## INSTRUCTION
Set down the data between the lines holding "At what (x,y)" and "Looking at the", inclusive, exactly as they appear. Leave the pictures out of your answer.

## SOURCE RECORDS

— start —

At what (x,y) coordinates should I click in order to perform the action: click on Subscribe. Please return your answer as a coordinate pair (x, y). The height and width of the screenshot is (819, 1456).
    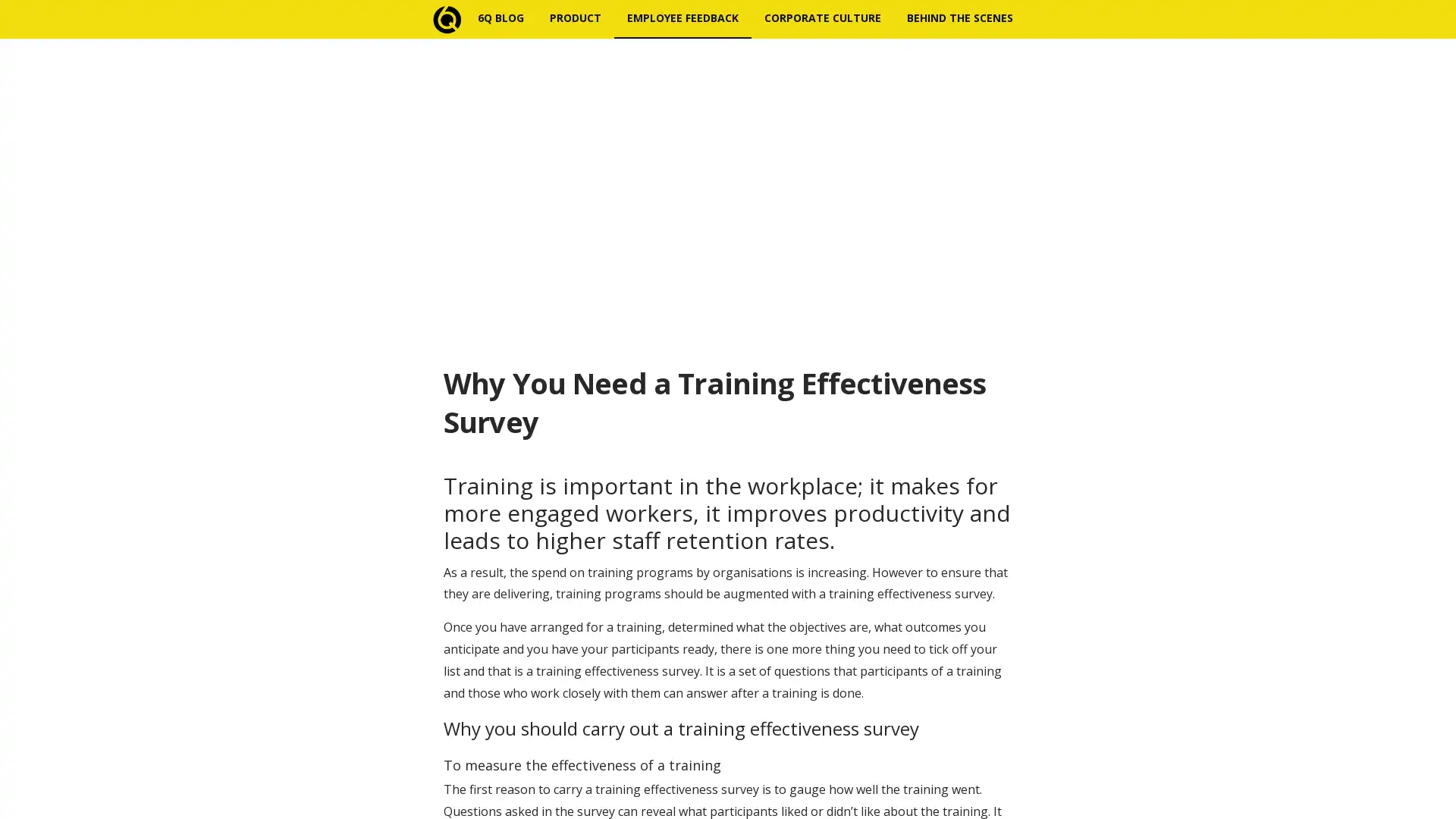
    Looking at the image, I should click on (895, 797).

— end —
— start —

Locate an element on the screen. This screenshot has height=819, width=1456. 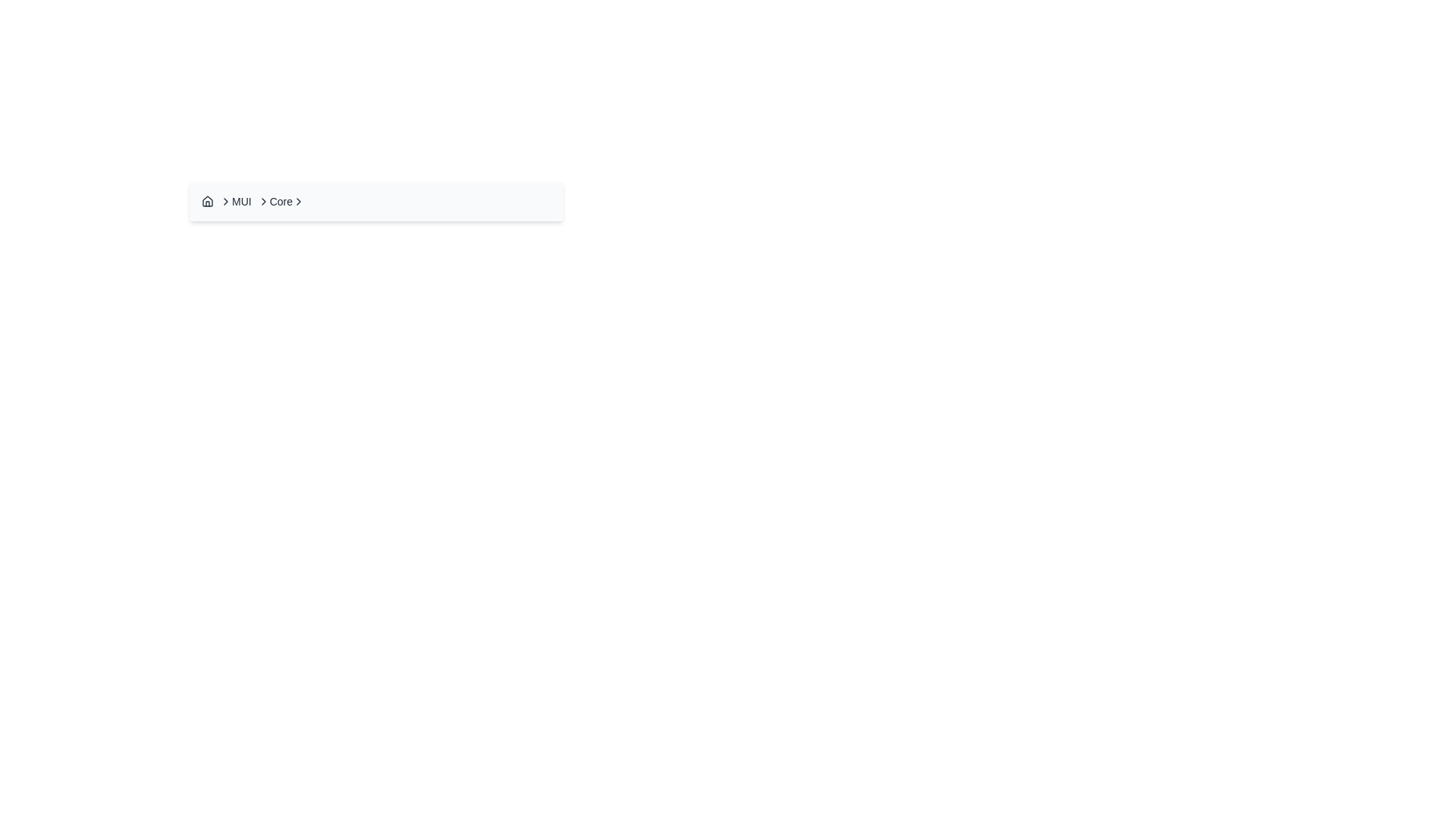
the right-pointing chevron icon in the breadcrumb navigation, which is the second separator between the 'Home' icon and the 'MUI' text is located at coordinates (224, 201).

— end —
— start —

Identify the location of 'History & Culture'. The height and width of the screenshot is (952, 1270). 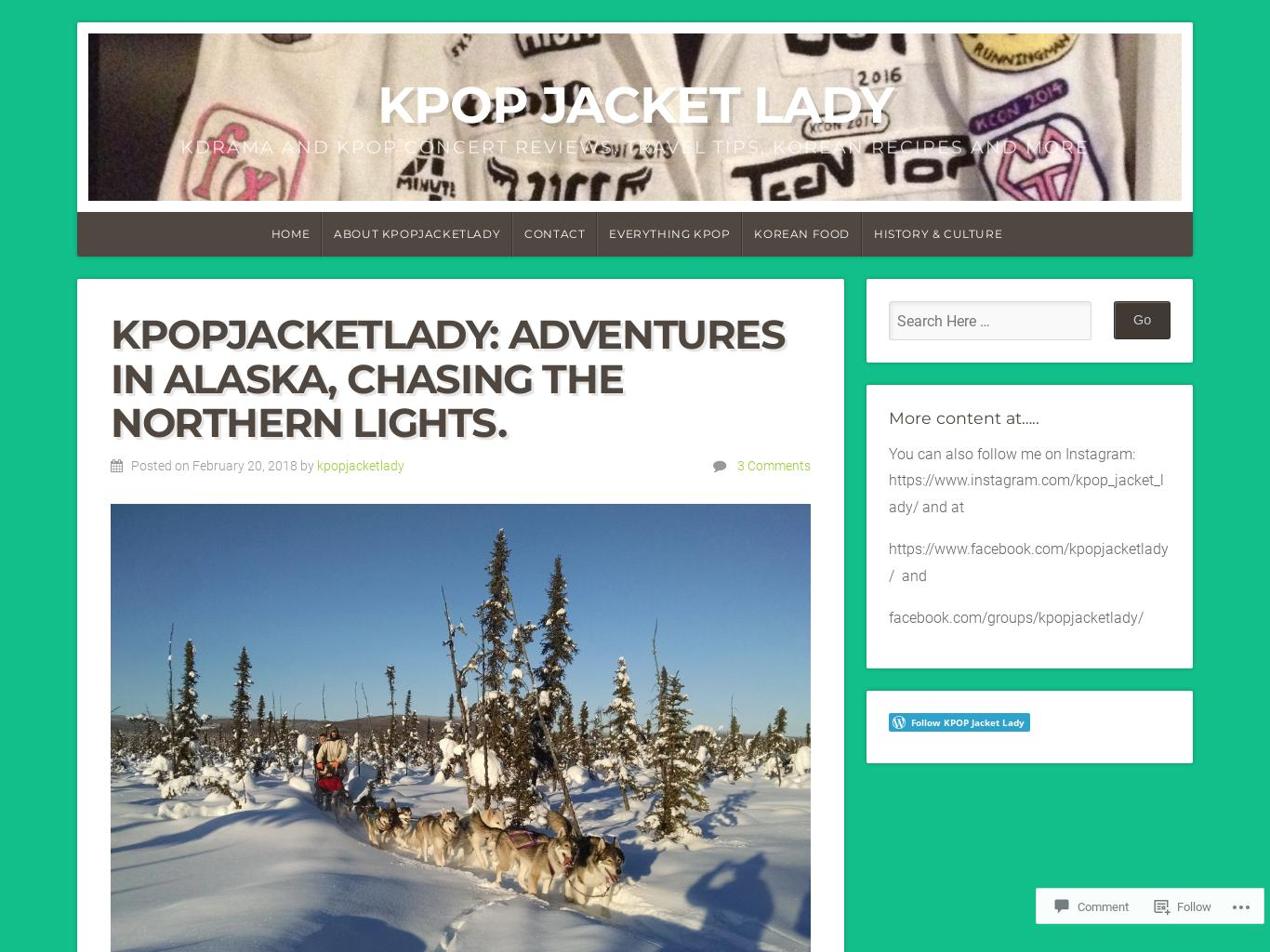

— end —

## ANSWER TO THE TASK
At what (x,y) coordinates should I click in order to perform the action: click on Subscribe. Please return your answer as a coordinate pair (x, y). The height and width of the screenshot is (819, 1456).
    Looking at the image, I should click on (895, 797).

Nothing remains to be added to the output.